KTB curve bear steepened m-o-m, with yields on 10y climbing to its intra-month
high of 2.31% before retracing to 2.23% at the end of May, as the expectations
for fiscal stimulus cemented BoK’s neutral monetary policy inclination amid
financial stability concerns. Turning to Singapore, the weak NODX print seen
for the month of April failed to dent strength on SGD in May, with the USDSGD
pair breaking below the 1.40 handle towards 1.3832 (-0.99% m-o-m). Gains on SGS
remained concentrated on the middle of the curve, with SGS continuing to take
directional cues from the USTs.
¨ Emerging AxJ: Moody
downgraded China’s sovereign rating to A1; S&P upgraded Indonesia’s
sovereign rating to BBB-. In China, the month of May was dominated by the
announcement of the Hong Kong Bond Connect and the addition of a counter
cyclical adjustment factor in the PBoC daily Yuan fixing, where the former is
perceived to be positive for CNY as easier offshore access to China’s bond
market could further underscore the case for CGB’s inclusion into major Asian
indices and support demand for CNY over the medium to longer term.
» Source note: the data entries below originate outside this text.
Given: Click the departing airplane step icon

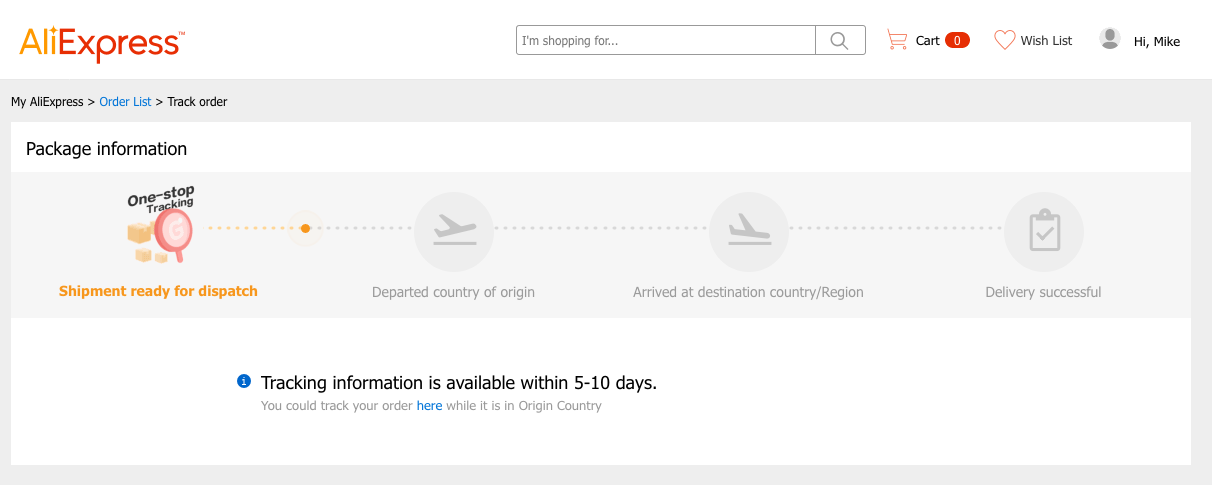Looking at the screenshot, I should click(x=454, y=231).
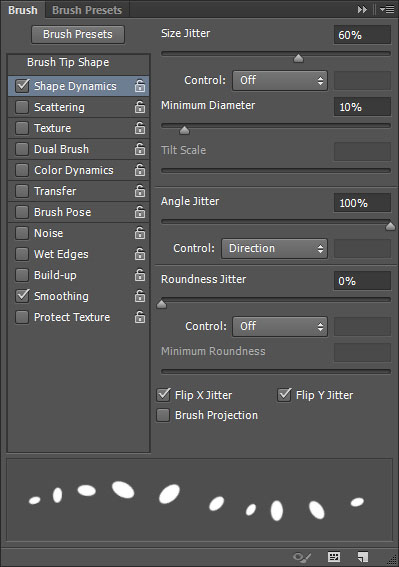Enable the Brush Projection checkbox

point(163,415)
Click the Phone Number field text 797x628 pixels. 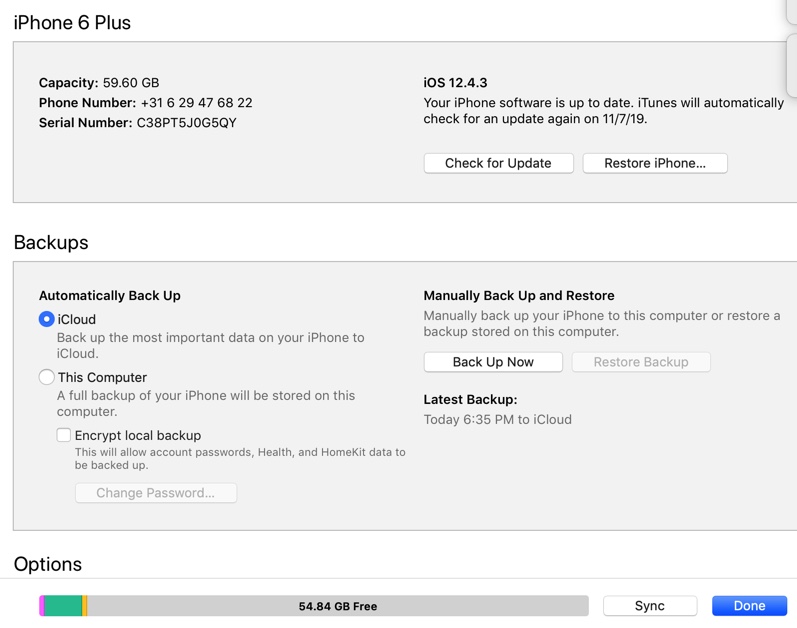tap(196, 103)
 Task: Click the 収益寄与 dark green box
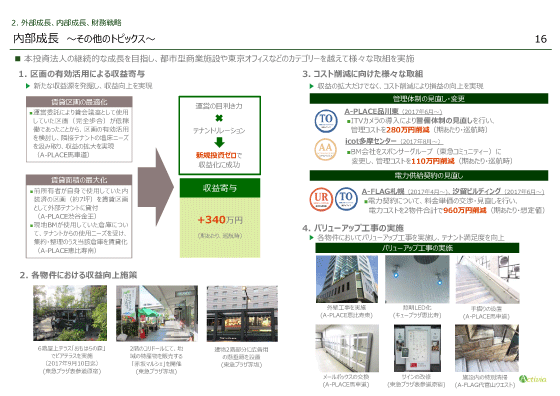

USDCNY and
USDCNH delved lower to 6.8180 (-1.10% m-o-m) and 6.7462 (-2.21% m-o-m) respectively;
steady economic outlook continued to keep China’s deleveraging efforts intact,
supporting a moderate climb in CGB yields. Meanwhile, strong inflows into the
Thai bond market fueled tenacious gains on THB, with the USDTHB pair declining
to 34.040 (-1.59% m-o-m), against the backdrop of of stable inflation outlook,
strong economic outlook, and neutral monetary policy stance; yields on 10y
ThaiGB yields fell 9bps m-o-m to 2.63%. Over in Malaysia, 10y MGS yields and
the USDMYR fell c.16bps and 1.38% m-o-m respectively, underpinned by improving
sentiment and foreign inflows; foreign reserves improved by USD1.2bn over the
first half of May. Economic data released over the month were healthy, with the
first expansionary PMI print in 26 months, strong trade and GDP growth (1Q17:
5.6% y-o-y), and a CPI print largely within official and market expectations
(Apr: 4.4% y-o-y). Last but not least, S&P finally upgraded Indonesia’s
sovereign rating to BBB- with stable outlook, completing the trinity of investment-grade
rating from all 3 major global rating agencies. Relatively muted market
reaction reflected investors’ already-high hopes for an eventual upgrade, with
May bond inflows (c.USD636m) lower than the preceding 2 months. 1Q17 GDP print
came in marginally disappointing at 5.01% y-o-y, against consensus of 5.10%,
although the government remained confident in Indonesia’s economic trajectory,
and revised the 2017 GDP growth target to 5.3% (previous: 5.1%).